* **ACTIVITY LIST**
(a) Translate into Spanish this sentence from the text below about the awards won by the television series Katie Morag: "The series repeated its 2014 success at the British Academy Children's Awards scooping the award for Best Drama once again in 2015."
(b) According to the text below about the awards won by the television series Katie Morag, who was nominated for Best Writer at the 2014 British Academy Children's Awards?
(c) Continue the text below about the awards won by the television series Katie Morag, starting after its last sentence.

* **EXERCISE TEXT**
BEGIN
In The Times, Helen Rumbelow suggested viewers, "Draw the curtains, pour a whisky and enjoy one of the most realistic child performances of the decade, the butchest grandma on screen, and the best Hebridean landscape in the world. It's as close as you can get to not watching TV without having to give up TV."

=== Awards ===
Katie Morag won two British Academy Children's Awards for 2014: Best Drama, and Best Performance, Cherry Campbell (Katie Morag).
It was also nominated for Best Writer, Sergio Casci (Lead writer).

The series repeated its 2014 success at the British Academy Children's Awards scooping the award for Best Drama once again in 2015.

Katie Morag won Best Children's Programme at BAFTA Scotland British Academy Scotland Awards in 2014.

The series won Best Children's Programme or Series at the 2014 Freesat Free TV Awards. The judges said, "Beautifully and authentically shot, it was a key move by its host channel into scripted drama, delivering self contained stories that felt sweet and, more importantly, real to their young audience."

It also won the Royal Television Society Scotland Children's Award at the inaugural RTS Scotland awards ceremony in 2014. The judges said, "This programme is innovative and daring in its adaptation of an iconic property. At the heart of it is an exceptional performance from the lead character."
END
* **EXTRACTED RECORDS**
BEGIN
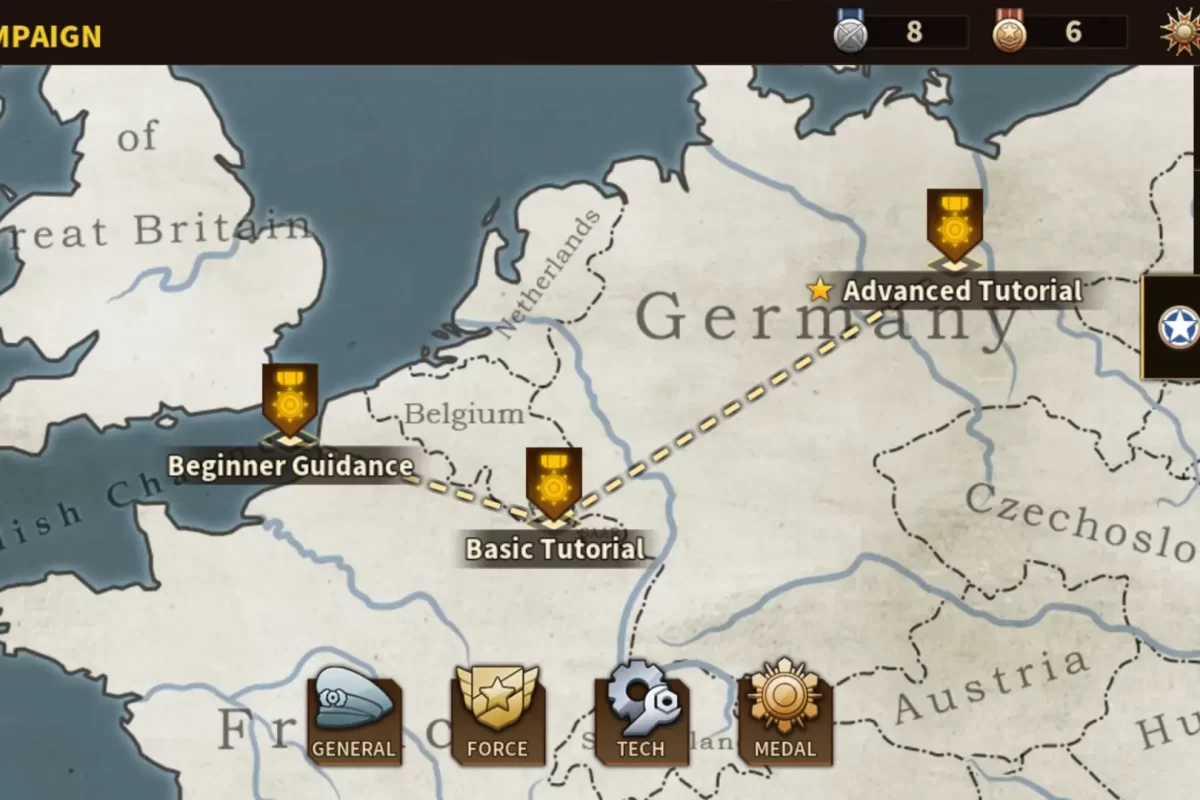Viewport: 1200px width, 800px height.
Task: Click the white star faction emblem at right edge
Action: (1178, 327)
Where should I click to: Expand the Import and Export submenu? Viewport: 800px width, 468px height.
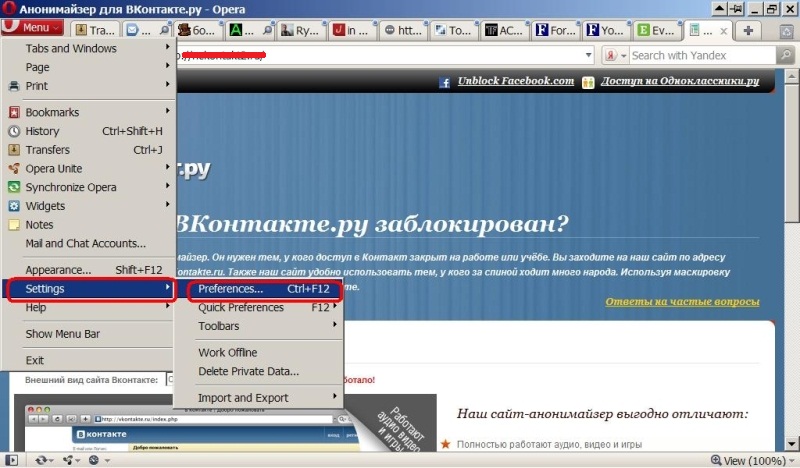click(243, 397)
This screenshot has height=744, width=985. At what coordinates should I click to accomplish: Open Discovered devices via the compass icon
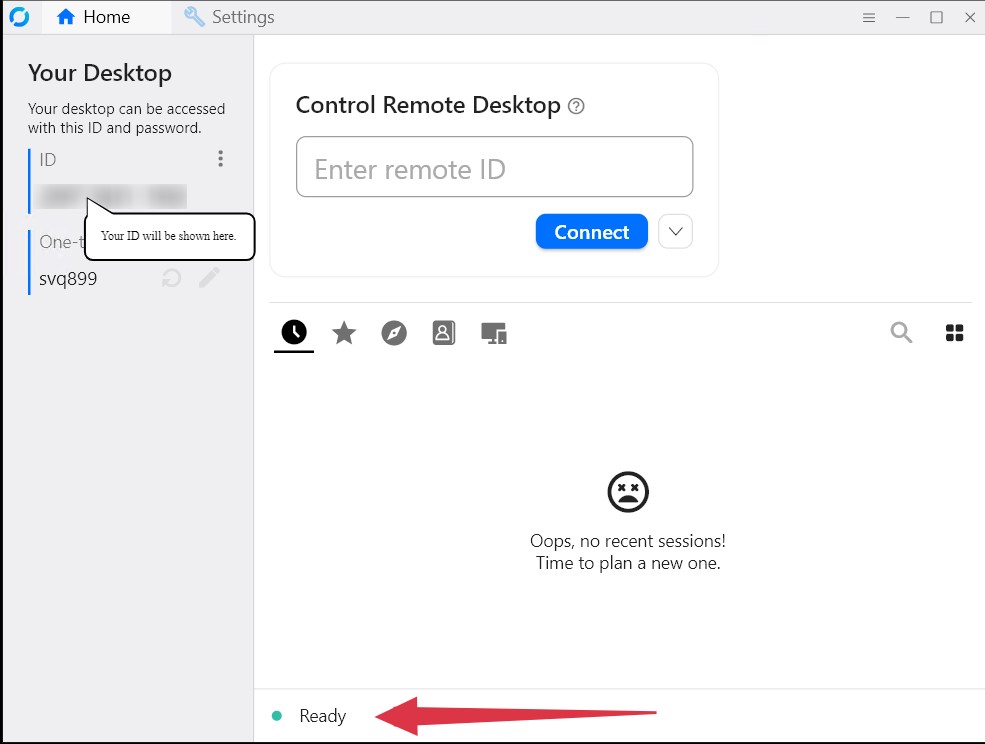(394, 333)
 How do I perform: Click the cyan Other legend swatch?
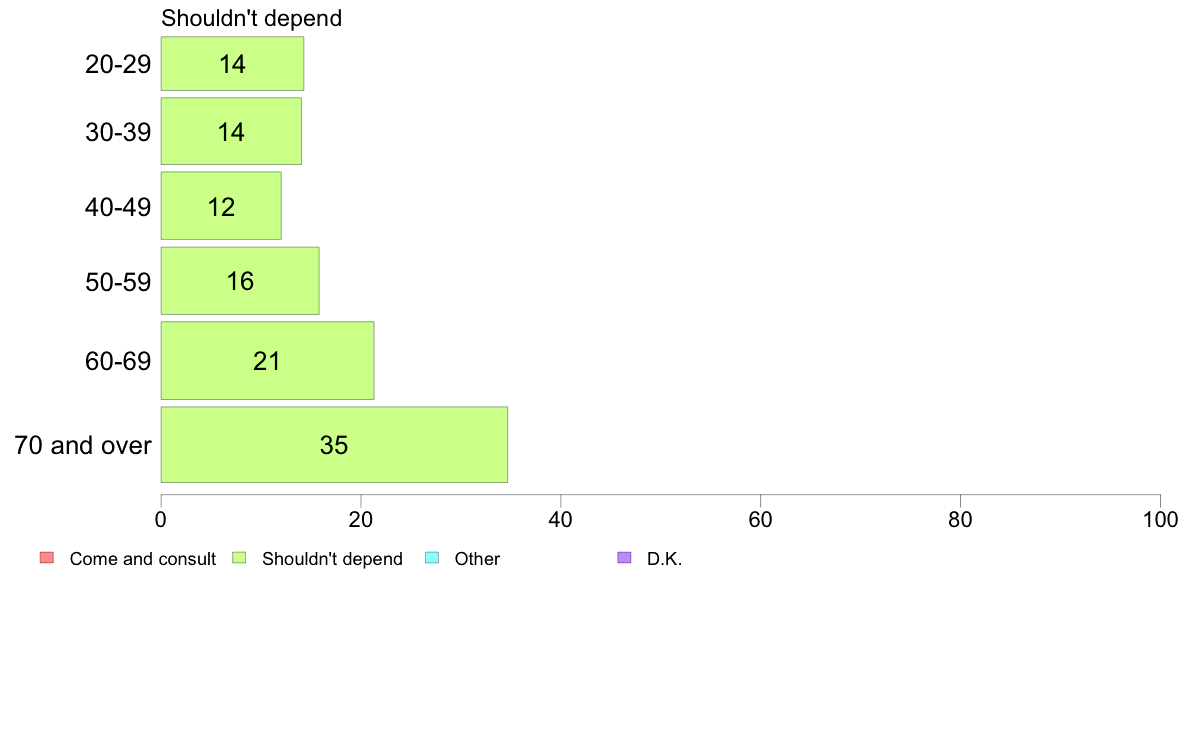point(432,558)
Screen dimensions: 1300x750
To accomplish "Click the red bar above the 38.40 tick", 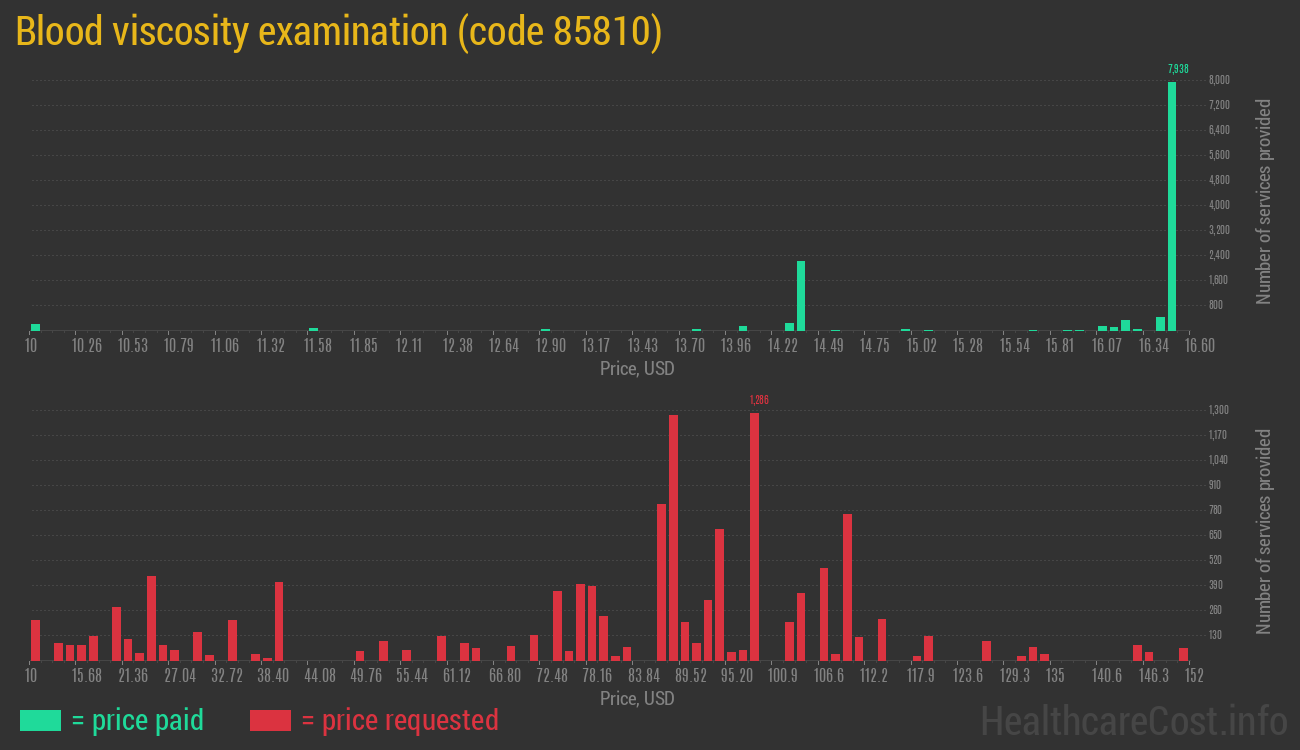I will 279,621.
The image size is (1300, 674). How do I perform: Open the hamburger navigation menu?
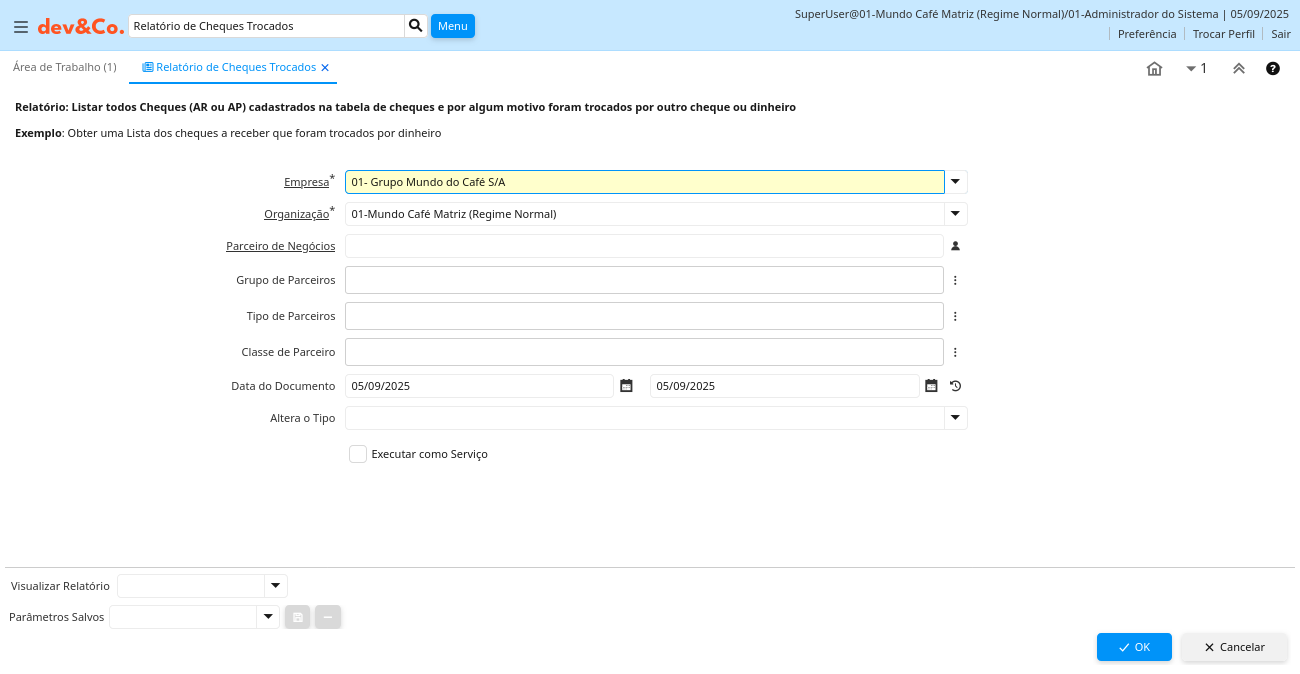[21, 27]
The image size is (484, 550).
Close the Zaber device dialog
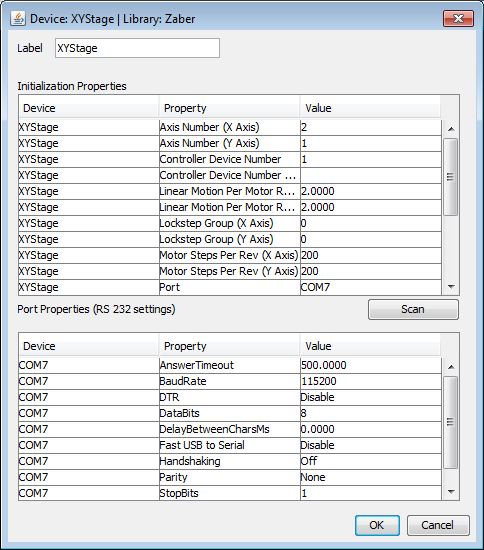[458, 18]
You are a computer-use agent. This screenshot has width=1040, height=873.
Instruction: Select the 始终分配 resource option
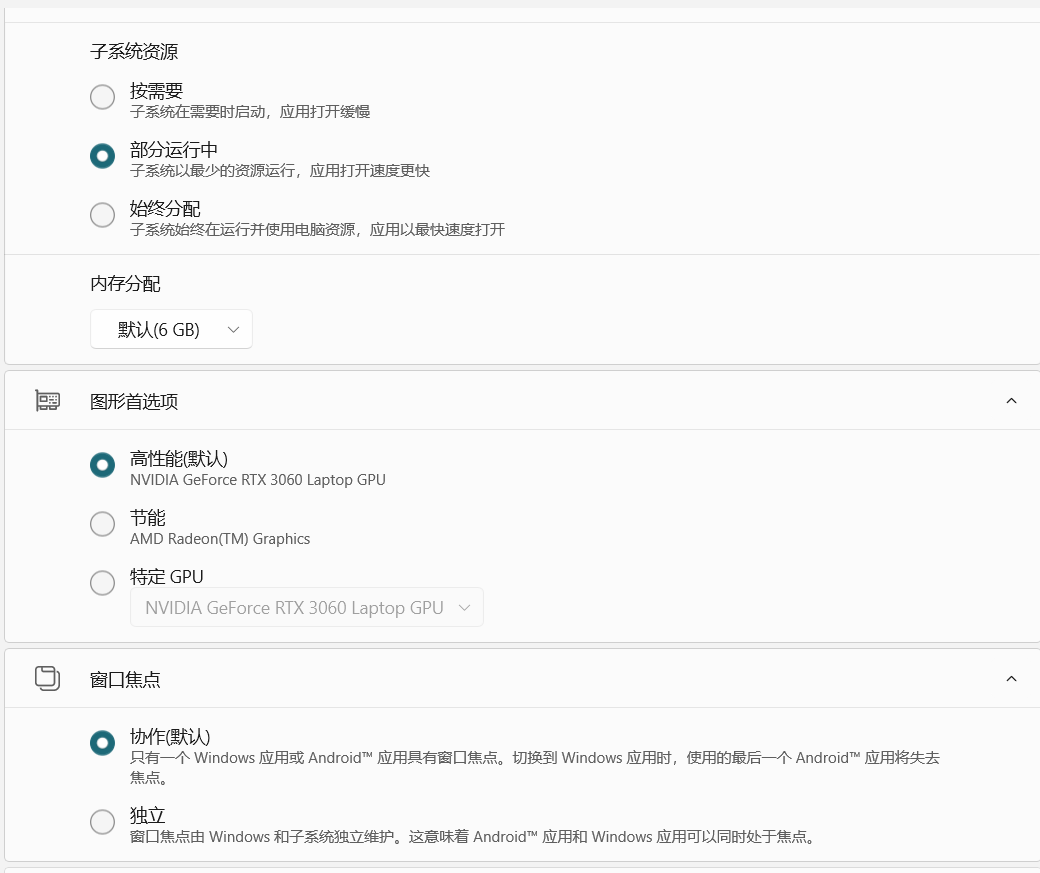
END
* **RESPONSES BY TASK**
(a) La serie repitió su éxito de 2014 en los British Academy Children's Awards al llevarse de nuevo el premio a Mejor Drama en 2015.

(b) Sergio Casci, the lead writer.

(c)
The series won Best New Kids Series at the 2015 Kidscreen Awards in Miami.

In April 2016 Katie Morag was awarded a Peabody Award. The American-based Peabody Awards were established in the 1940s as a radio equivalent to the Pulitzer Prize. Announcing winners on the award website, members said of the Katie Morag TV series: “Mairi Hedderwick's popular books about a feisty, wee, red-headed girl (the splendid Cherry Campbell) and the Scottish island community she's growing up in are exquisitely realised in this series. Timeless, perhaps old fashioned, but never precious or blindly idyllic, Katie Morag deals honestly and gracefully with death, loss, rivalry and other serious themes.”

== DVD releases ==
The DVDs of series one were released over the autumn of 2014.

DVD boxsets of series one and series two were subsequently released in 2015.